Ricky Boy said it often feels like an uphill battle when it comes to the waste problem here. But his team, Positive Change For Marine Life, Danny and Kerrie—they are all integral parts in keeping Gizo a thriving home for themselves, and an enchanting destination for others to explore. Each doing their part on this small slice of paradise, with the skills, tools, knowledge and desire that they all collectively have. 

Without each of these teams playing their part, it’s uncertain what Gizo’s fate would be today.  

There was a stadium-sized church situated right next to our base camp. On Sundays, the entire community sings soulful gospel songs from morning to night there. The people of Gizo will rally around things they believe in. And that’s what’s happening when it comes to their land and sea. People are catching on to the importance of the island's natural resources; they’re whole-heartedly and optimistically putting their minds together to come up with ways to contribute.

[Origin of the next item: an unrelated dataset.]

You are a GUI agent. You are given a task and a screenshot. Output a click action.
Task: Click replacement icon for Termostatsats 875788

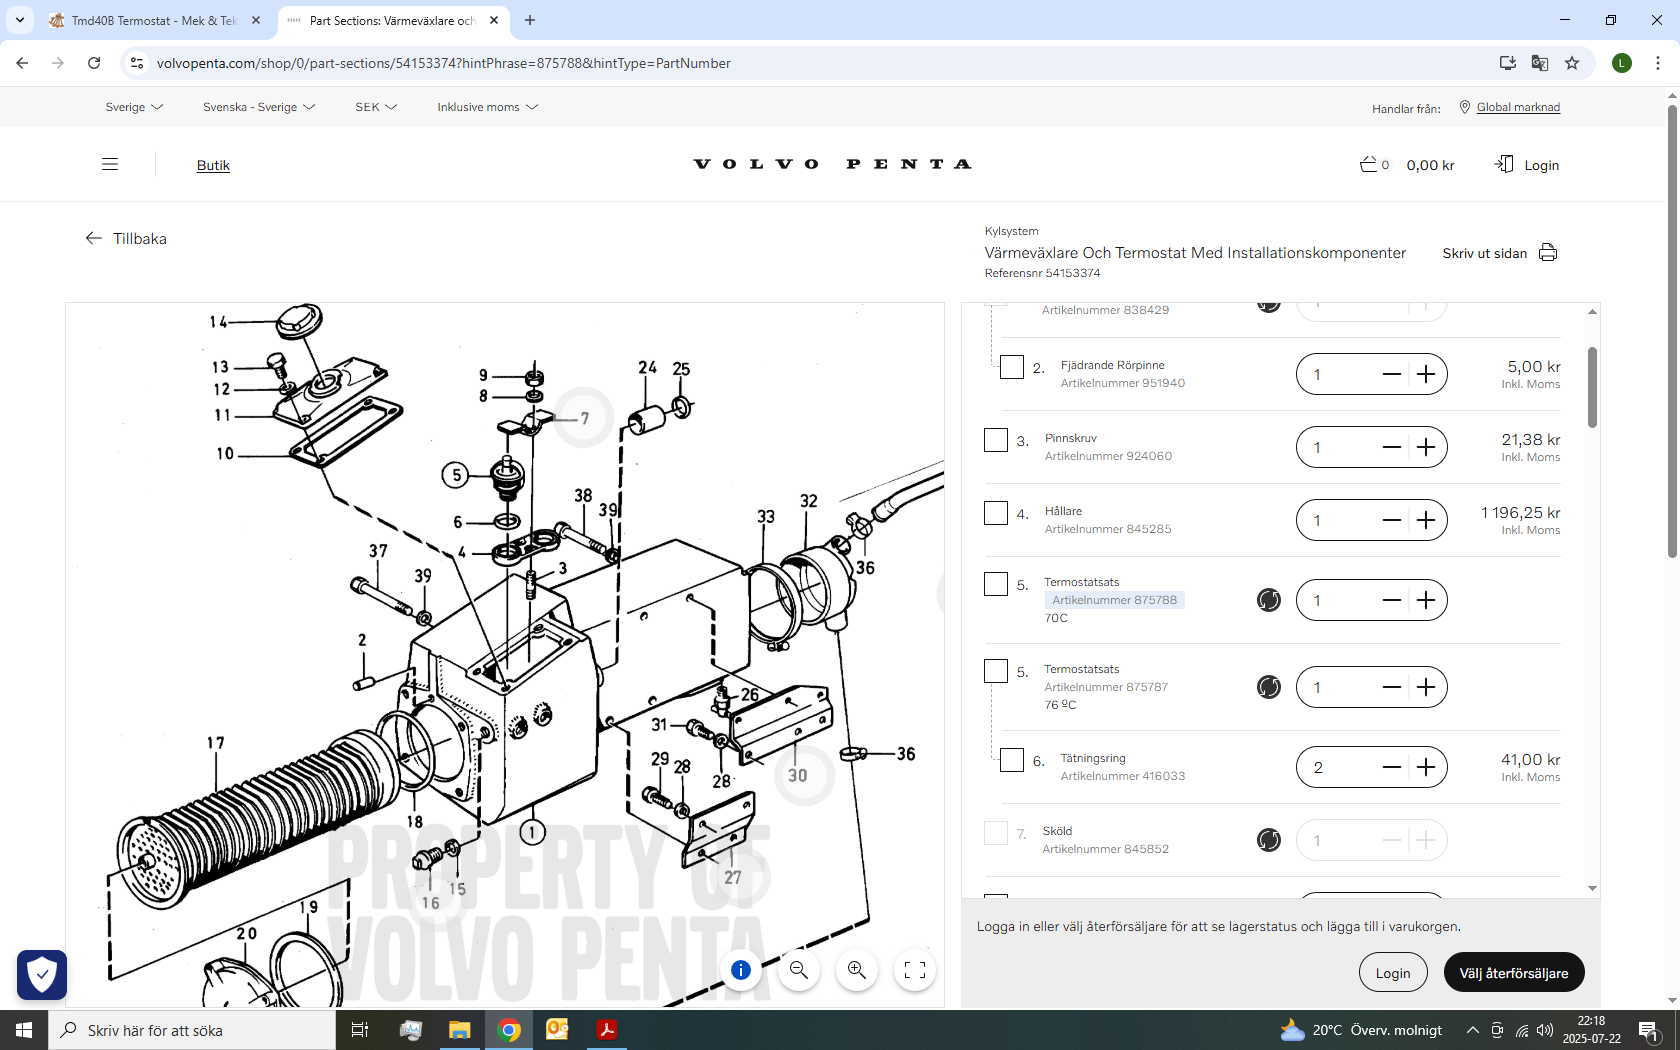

Watching each exceptional person we met on this tiny island do their part, made us want to do more. From choosing the right local operators to volunteering time when exploring a new place—these are all things that ladder back to conscious, sustainable and ultimately the most fulfilling traveling. It's up to all of us to think about our consumption, our usage, and our way of life. Where we are doing well and where we can make even the slightest changes. 

For those of you looking for a one-of-a-kind, life changing experience in the remote wild, we sincerely hope you find your way to Gizo. Call Kerrie, as she’ll make sure you have the best island lunches and that you feel right at home on the edges of earth.